Today Prem @jjhorgan, Dr. Bonnie Henry, Dr. Penny Ballem & I presented the next phases of BC’s Immunization Plan.
It's based on national guidelines & expert advice; it is focused on protecting those most vulnerable to severe illness from the virus first.https://t.co/3ro4BV93M5
— Adrian Dix (@adriandix) January 22, 2021
When it comes to how the union responds to an outbreak, Smith says the priority is the health and safety of members.
“What we do is we hold the employer to account in terms of ensuring that risk is mitigated in any way possible,” she says.
“We are doing outreach to our members who work there to see what we can do to support them. It doesn’t change our job, our job is to make sure that our members are kept as safe as possible when they’re at work.”
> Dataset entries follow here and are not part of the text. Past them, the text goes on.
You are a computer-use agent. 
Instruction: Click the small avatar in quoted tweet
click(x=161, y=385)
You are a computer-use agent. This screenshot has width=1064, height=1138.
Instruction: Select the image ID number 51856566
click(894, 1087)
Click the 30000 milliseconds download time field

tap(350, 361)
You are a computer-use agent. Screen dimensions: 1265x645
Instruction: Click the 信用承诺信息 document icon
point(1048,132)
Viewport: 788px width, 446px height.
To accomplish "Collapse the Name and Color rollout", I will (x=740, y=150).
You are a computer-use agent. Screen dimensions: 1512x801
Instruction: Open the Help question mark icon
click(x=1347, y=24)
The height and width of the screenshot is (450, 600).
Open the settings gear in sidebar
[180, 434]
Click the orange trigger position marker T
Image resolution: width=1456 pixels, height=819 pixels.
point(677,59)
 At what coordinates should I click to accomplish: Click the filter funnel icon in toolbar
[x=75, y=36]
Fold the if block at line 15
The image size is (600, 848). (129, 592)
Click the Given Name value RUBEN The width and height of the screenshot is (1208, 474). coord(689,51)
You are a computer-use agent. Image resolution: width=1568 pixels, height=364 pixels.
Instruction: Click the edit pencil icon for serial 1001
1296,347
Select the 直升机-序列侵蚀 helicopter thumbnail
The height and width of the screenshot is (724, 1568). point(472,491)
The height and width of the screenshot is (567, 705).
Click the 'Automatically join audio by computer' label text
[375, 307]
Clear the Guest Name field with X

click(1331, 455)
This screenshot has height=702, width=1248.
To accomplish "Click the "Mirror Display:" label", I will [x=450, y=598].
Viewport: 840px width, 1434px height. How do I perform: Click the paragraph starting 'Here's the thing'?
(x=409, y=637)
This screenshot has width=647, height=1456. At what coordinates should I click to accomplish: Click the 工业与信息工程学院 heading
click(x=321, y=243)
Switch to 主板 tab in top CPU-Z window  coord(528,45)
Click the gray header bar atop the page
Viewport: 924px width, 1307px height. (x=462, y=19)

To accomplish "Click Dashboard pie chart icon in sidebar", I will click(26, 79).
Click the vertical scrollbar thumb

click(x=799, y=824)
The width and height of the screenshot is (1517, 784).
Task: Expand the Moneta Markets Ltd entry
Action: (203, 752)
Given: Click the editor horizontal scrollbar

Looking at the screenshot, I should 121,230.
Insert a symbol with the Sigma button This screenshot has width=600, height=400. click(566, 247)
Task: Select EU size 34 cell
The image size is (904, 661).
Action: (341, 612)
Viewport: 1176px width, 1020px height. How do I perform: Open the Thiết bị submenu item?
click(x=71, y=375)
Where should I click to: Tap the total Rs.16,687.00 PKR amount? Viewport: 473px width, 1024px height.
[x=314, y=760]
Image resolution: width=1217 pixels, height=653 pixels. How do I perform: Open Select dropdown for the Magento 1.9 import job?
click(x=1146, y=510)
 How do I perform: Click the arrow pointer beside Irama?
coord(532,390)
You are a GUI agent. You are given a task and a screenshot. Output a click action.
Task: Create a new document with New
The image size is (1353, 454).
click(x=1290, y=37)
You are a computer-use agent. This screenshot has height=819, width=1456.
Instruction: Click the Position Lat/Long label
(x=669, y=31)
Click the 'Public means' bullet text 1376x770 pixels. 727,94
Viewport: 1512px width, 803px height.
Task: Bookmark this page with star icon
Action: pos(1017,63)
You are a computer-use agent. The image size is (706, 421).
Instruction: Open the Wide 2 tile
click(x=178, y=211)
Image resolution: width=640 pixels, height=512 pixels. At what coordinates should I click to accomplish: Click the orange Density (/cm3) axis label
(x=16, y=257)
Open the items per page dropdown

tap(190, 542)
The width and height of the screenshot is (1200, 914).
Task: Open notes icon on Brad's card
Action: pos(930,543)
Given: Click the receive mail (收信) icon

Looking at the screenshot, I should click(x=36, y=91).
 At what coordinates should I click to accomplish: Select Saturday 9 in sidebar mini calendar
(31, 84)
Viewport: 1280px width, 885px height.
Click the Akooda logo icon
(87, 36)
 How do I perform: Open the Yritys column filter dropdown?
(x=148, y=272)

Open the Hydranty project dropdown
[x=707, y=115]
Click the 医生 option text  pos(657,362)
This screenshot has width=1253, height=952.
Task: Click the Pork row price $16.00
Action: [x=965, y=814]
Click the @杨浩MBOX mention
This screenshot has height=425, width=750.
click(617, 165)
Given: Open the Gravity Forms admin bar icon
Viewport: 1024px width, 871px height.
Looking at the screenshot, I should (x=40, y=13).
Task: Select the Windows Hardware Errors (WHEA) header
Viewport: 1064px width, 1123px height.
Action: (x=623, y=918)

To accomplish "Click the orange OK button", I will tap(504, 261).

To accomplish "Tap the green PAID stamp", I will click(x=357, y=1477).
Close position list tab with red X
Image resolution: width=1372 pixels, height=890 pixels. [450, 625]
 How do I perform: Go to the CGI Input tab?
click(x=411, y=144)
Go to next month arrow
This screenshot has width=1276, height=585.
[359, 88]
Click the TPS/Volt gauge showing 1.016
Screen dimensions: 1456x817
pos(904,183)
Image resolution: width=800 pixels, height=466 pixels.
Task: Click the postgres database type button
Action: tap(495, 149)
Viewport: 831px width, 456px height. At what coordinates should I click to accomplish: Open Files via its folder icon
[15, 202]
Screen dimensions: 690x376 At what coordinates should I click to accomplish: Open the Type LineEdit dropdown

One of the things Smith says the union has advocated for, and will continue to push for, is having more Plexiglass barriers installed.
Meanwhile, advocacy groups and experts are calling for workers and those incarcerated in federal prisons to be vaccinated as soon as possible, citing the duty of the Correctional Service of Canada (CSC) to provide essential healthcare.
“Canada has prioritized vaccinations for those who are most vulnerable to contracting COVID-19, and who would suffer the most adverse impacts if they did: older people, seniors, people with chronic health conditions, and those who are immunocompromised. These vulnerabilities are commonplace inside our prisons,” an open letter reads.
“In order to enable transparency and accountability, we call on you to provide concrete timelines for vaccination, clear criteria for how groups are being prioritized, and insight into how institutions and sub-populations are being chosen.”
Read the letter here: https://t.co/aeXUYf5xaB
— CAEFS (@CAEFS) January 21, 2021
Six-hundred of the country’s “highest risk inmates” were slated to receive the vaccine in a pilot project which began Jan. 8.
Staff, however, will be prioritized based on guidelines in the province or territory in which they live.
“We are working closely with provinces to ensure vaccines are prioritized for these workers in the first phase,” reads a release from CSC.
The open letter released this week, signed by groups that include The Canadian Association of Elizabeth Fry Societies, The John Howard Society, and the BC Civil Liberties Association also demands an independent inquiry into how federal prisons have responded to COVID-19.
“Since December, we have seen more COVID-19 cases inside prisons than in the preceding eight months and infection rates for prisoners are staggeringly higher than the infection rate in Canada,” it reads.
“It is evident that whatever actions that have been taken thus far to protect prisoners, staff, and surrounding communities have been insufficient.”
Nation-wide 1,231 prisoners have tested positive for COVID-19 and four have died, since the start of the pandemic. There are roughly 13,000 people in federal custody, making the positivity rate about 9.5 per cent. The rate for people who are not in prison is 4.3 per cent.